The current set of locales is {en, pt}. Adding a new locale is an explicit gateway release, not a configuration toggle.

This is the most important contract: the explanation text never references prompt content. The render function takes a (template_id, params) pair where params is a closed sub-schema of typed scalars — sample counts, confidence values, the gap to the runner-up, the bucketed regression count, and provider/model identifiers. None of these fields ever carry caller-controlled text.

Provider and model strings pass through a sanitizer before they are interpolated into the template:

  • Anything outside [a-zA-Z0-9._/-] is dropped.
  • The result is bounded so a hostile model name cannot blow up the prose.

The output is also defensively truncated to 600 characters at the edge of the renderer, fuzz-tested for control characters, and gated against Markdown control characters. The dashboard renders the text inside a <p> element as plain text — no HTML, no Markdown.

Two reasons.

First, security and storage: if explanation prose were persisted in decision_trace, every byte of every decision would carry an attack surface for stored-text injection forever. By keeping the persisted artifacts strictly typed (explanation_template_id plus explanation_params), the audit row stays small, machine-friendly, and free of free text.

Second, internationalisation: rendering at read time means a customer who reads the same decision in en today and pt tomorrow gets two different paragraphs from one stored decision. There is no migration step when we ship a new locale or refine a template — every existing decision picks up the new prose immediately.

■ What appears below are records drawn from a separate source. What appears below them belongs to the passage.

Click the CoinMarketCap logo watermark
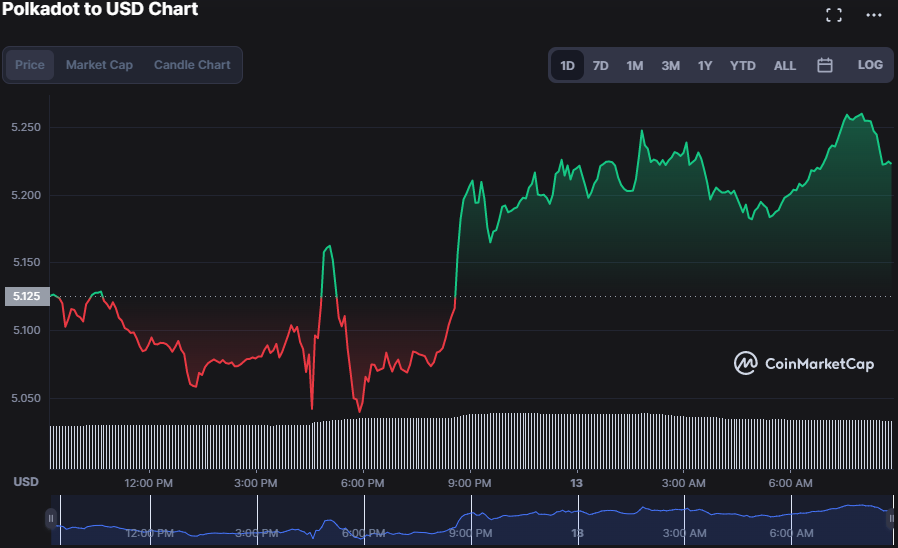The height and width of the screenshot is (548, 898). pos(804,363)
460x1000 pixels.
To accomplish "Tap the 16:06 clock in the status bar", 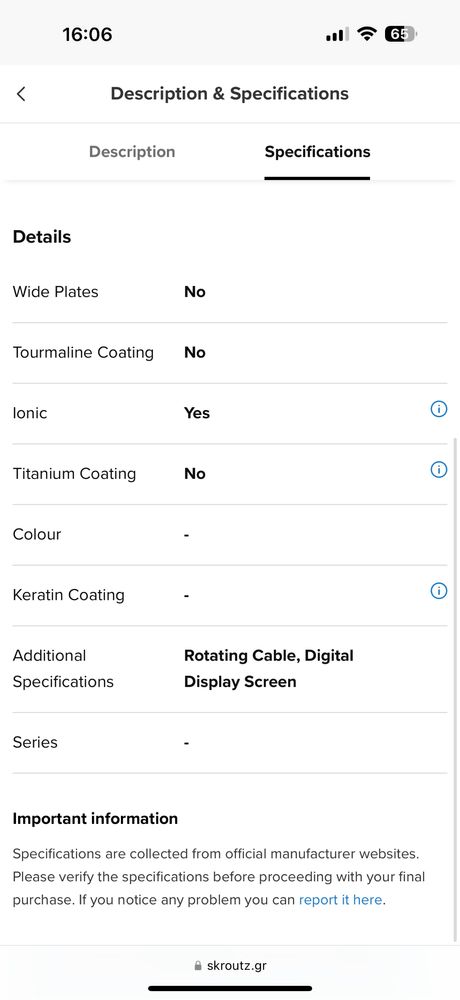I will click(87, 34).
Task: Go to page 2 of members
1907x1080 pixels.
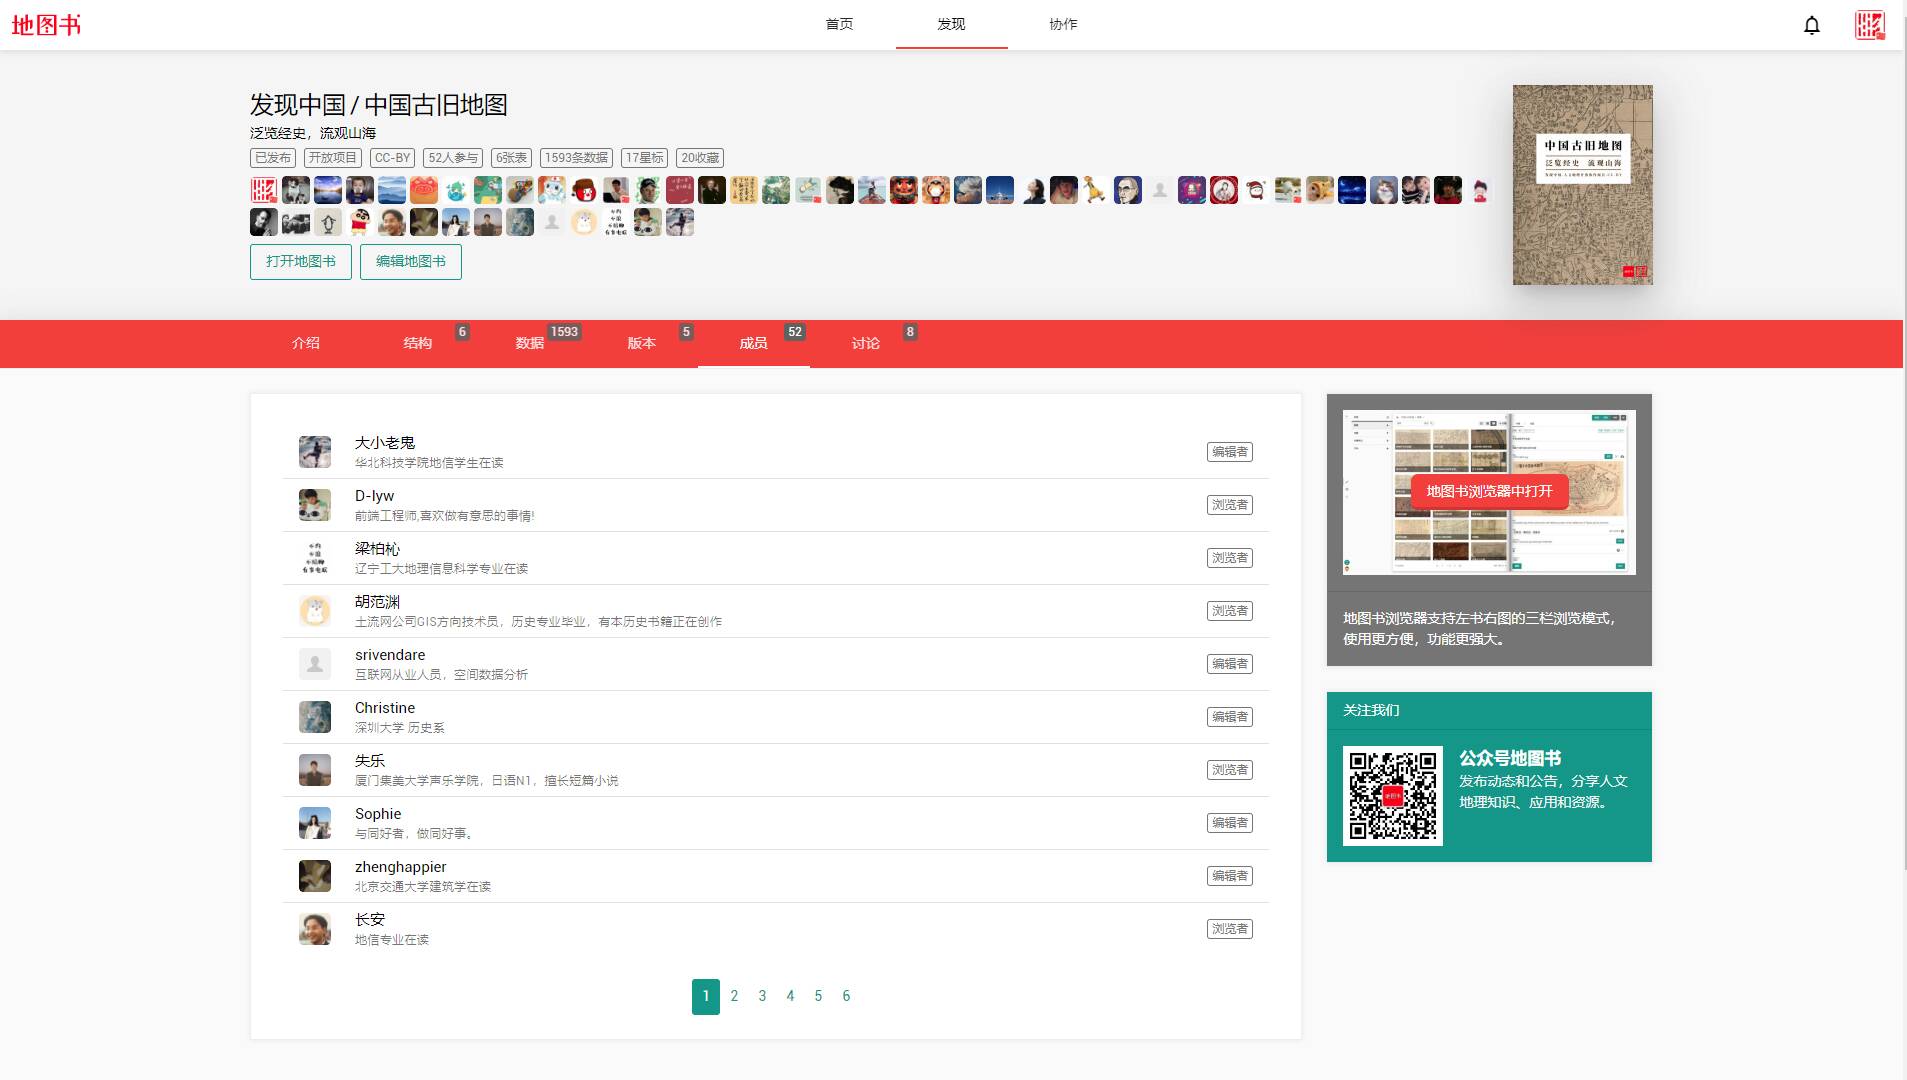Action: pos(734,996)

The explanation field is not added to:

  • GET /v1/decisions (the list endpoint) — too verbose for a paginated list view.
  • GET /v1/export/decisions — exports are machine-consumed; the persisted template_id is intentionally excluded from the export allowlist so the wire shape is stable across customers regardless of locale support.

If you want the explanation, fetch the single decision: GET /v1/decisions/{request_id}.

The Floopy onboarding “shadow setup” step uses our internal model catalog to pick a sensible cheaper alternative for the model the customer just connected. When that step’s experiment writes its first decisions, the explanation template will typically be one of the Smart Cost or Feedback-Driven branches, depending on whether the customer is already running Feedback-Driven routing.